Provided text
* * *
A survey by film and TV union Bectu has found that 71% of freelancers working in the creative industries are afraid they won’t be able to pay their bills because of the work they have lost due to coronavirus.

The survey was responded to by 5,600 people.

Nearly 3,000 (46%) respondents had already lost money as a result of the virus.

From 1,500 respondents who answered the survey in detail, 456 reported already losing over £5,000, 457 reported losing £2,000-£5,000 and 591 said they had lost up to £2000.

Many reported that estimates for future loss of earnings were difficult because of the uncertainty about the length of potential disruption. However, 131 people said they were facing losing over £40,000, 437 said they could lose £20,000-40,000 and 783 people said they may lose up to £20,000.

83% of those who took part reported themselves as freelancers working across TV, film, live tours, theatres, art galleries and art studios.
* * *
Entries supplied

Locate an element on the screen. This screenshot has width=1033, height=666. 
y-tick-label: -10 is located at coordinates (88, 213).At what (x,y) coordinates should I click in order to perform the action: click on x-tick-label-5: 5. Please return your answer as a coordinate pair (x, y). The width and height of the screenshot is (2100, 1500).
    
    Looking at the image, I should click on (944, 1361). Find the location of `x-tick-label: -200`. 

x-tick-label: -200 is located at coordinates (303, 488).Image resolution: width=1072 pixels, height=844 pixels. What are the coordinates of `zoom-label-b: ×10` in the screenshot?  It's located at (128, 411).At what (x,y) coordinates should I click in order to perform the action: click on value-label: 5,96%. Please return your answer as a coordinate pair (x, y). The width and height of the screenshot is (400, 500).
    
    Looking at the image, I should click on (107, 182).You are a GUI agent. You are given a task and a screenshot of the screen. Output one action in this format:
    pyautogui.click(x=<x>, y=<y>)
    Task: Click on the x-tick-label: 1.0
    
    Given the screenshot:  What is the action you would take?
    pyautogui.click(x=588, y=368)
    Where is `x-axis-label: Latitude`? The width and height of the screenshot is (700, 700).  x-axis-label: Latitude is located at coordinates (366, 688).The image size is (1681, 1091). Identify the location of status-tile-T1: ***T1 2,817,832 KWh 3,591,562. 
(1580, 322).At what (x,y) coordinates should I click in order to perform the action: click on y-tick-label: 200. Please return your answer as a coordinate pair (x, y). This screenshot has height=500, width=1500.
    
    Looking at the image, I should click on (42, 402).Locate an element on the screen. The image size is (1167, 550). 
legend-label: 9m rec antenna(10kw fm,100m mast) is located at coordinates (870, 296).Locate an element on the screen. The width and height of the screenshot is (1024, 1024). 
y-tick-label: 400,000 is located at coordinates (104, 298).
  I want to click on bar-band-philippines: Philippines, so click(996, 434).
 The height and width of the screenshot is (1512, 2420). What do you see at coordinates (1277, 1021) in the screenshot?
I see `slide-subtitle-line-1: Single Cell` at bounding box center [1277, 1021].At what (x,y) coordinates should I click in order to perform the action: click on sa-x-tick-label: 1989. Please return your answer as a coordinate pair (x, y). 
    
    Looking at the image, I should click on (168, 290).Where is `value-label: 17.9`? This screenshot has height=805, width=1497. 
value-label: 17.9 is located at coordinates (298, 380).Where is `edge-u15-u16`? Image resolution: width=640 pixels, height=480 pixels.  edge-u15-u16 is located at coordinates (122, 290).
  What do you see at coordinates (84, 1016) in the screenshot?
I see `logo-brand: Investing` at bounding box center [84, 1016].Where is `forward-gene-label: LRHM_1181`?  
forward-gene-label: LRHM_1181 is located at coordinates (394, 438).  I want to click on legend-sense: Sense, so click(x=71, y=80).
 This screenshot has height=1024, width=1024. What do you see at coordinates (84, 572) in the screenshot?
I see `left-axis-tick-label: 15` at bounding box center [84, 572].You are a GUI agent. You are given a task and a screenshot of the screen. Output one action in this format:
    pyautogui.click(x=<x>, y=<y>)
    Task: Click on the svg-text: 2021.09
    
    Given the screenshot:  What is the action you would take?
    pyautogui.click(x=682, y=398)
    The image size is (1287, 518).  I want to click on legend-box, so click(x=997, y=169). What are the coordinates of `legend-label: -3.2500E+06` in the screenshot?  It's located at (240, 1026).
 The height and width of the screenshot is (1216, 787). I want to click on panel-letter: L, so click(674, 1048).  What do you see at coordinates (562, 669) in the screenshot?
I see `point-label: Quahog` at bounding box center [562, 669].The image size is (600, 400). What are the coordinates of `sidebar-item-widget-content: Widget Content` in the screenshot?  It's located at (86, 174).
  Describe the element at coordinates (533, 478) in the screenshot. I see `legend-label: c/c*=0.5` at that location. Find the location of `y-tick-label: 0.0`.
* * *
Tasks to carry out
A: According to the Bectu survey article, across which fields do the freelancers who took part work?
B: How many people responded to the survey described in the Bectu survey article?
C: Go on with the Bectu survey article from its last sentence.
The items come from a different source than the Bectu survey article.

Answers by item number
A: TV, film, live tours, theatres, art galleries, art studios

B: 5,600 people.

C:
Film and TV crew highlighted that they need sick pay to cover periods of self-isolation. 50% of those working on major films, 46% of those working in TV drama and 40% of those working in factual TV asked for Bectu to lobby on this point.

Bectu is calling for the government to take immediate action to create a meaningful safety with measures including direct financial support for freelance and self-employed workers delivered in the form of a retroactive tax rebate; deferment of the 31st July tax deadline and VAT deadline on 7 May, alongside the announced delay of IR35; rent holidays alongside the announced mortgage holidays; interest free loans and measures to eliminate or supress credit card interest to prevent debt spirals; drastic simplification of Universal Credit application processes.

Head of Bectu Philippa Childs said: “Bectu can’t emphasise enough how urgently we need the government to act. This survey started just after the Budget announcement. We have since had another update from the Chancellor but still nothing for freelancers, the self-employed and those on zero hours contracts.

“These people have literally seen their income stream disappear in the space of a few days. They pay their taxes without fail, contribute to a thriving sector of the economy and don’t have the structure of an employer.

“The government can’t ignore them any longer. Just like those who are employed and receive salaries, freelancers also have families to feed and must pay the bills to keep a roof over their heads.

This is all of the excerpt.